On this planet of AI brokers that click on, scroll, execute and automate — we’re transferring quick from “simply perceive textual content” to “truly use software program for you.” The brand new benchmark SCUBA tackles precisely that: how nicely can brokers do actual enterprise workflows contained in the Salesforce platform?
What makes SCUBA stand out:
- It’s constructed across the precise workflows contained in the Salesforce platform.
- It covers 300 job cases derived from actual person interviews (platform admins, gross sales reps, and repair brokers).
- The duties take a look at not simply “does the mannequin reply the query” however “can the mannequin use the UI, manipulate knowledge, set off workflows, troubleshoot points.”
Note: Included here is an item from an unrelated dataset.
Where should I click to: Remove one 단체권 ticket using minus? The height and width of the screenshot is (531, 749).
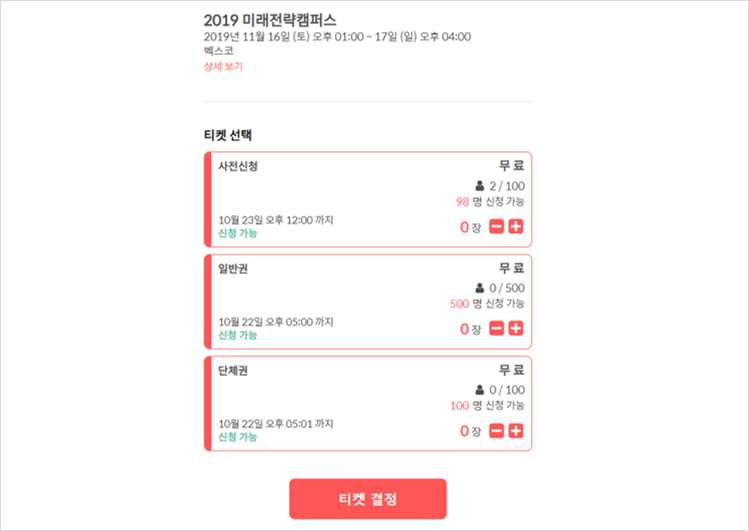click(x=497, y=431)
- It addresses a niche: present benchmarks usually concentrate on net navigation and software program manipulation — however enterprise-software “laptop use” is difficult to measure. SCUBA goals to fill that.
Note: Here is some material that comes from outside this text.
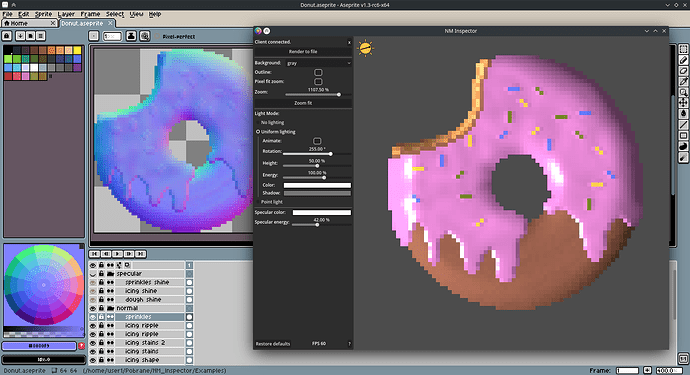Open the Sprite menu
The image size is (690, 375).
click(43, 14)
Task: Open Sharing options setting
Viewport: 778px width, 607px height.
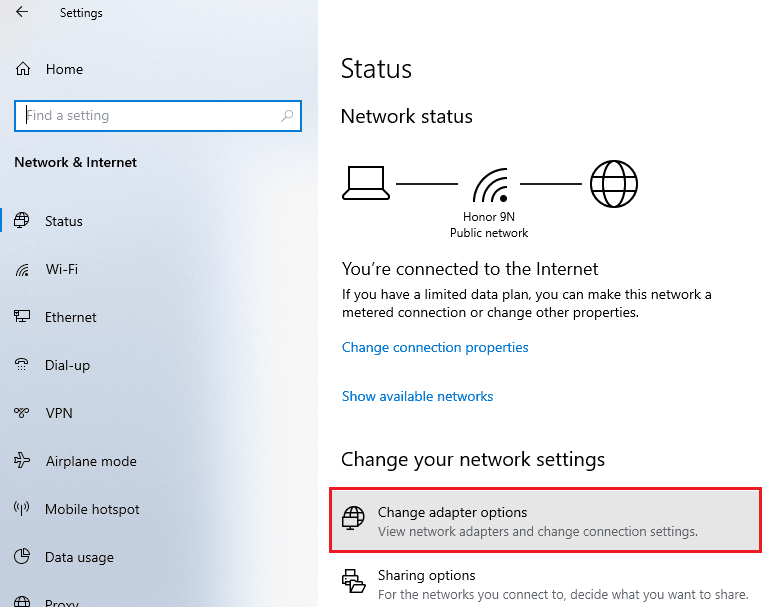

Key Takeaway: If you need brokers that don’t simply chat, however act in enterprise software program, this can be a massive step.
The Enterprise Impression
Think about an AI assistant that may navigate your CRM, replace data, launch workflows, interpret dashboard failures, and assist your service crew get unstuck. That’s the imaginative and prescient this paper leans into.
Right here’s why it’s compelling:
- Enterprise alignment: Many benchmarks are educational or consumer-web oriented. SCUBA places the highlight on business-critical environments (admin, gross sales, and repair).
- Reasonable duties: By deriving duties from person interviews and real personas, it bridges the hole between “toy benchmark” and “dwell person state of affairs.”
- Measurable agent efficiency in context: It permits analysis of how nicely an agent operates inside software program programs, not simply through textual content.
- Roadmap for future AI assistants: As extra organizations undertake AI to automate software program use (not simply evaluation), benchmarks like this set expectations, spotlight challenges, and direct progress.
For companies like Salesforce (and their prospects) the implications are clear: higher agent tooling, fewer guide clicks, sooner difficulty decision, extra environment friendly gross sales/service groups. For the AI neighborhood: a brand new frontier of “job execution in UI” moderately than “simply textual content reasoning”.
Key Insights:
1. Sturdy efficiency gaps throughout agent sorts
- Within the zero-shot setting (i.e., the agent is given solely the duty question), open-source mannequin powered computer-use brokers that carry out nicely on associated benchmarks like OSWorld obtain lower than 5% success fee on SCUBA. In the meantime, strategies constructed on closed-source fashions (basis fashions behind proprietary brokers) achieved as much as 39% job success fee in zero-shot on SCUBA.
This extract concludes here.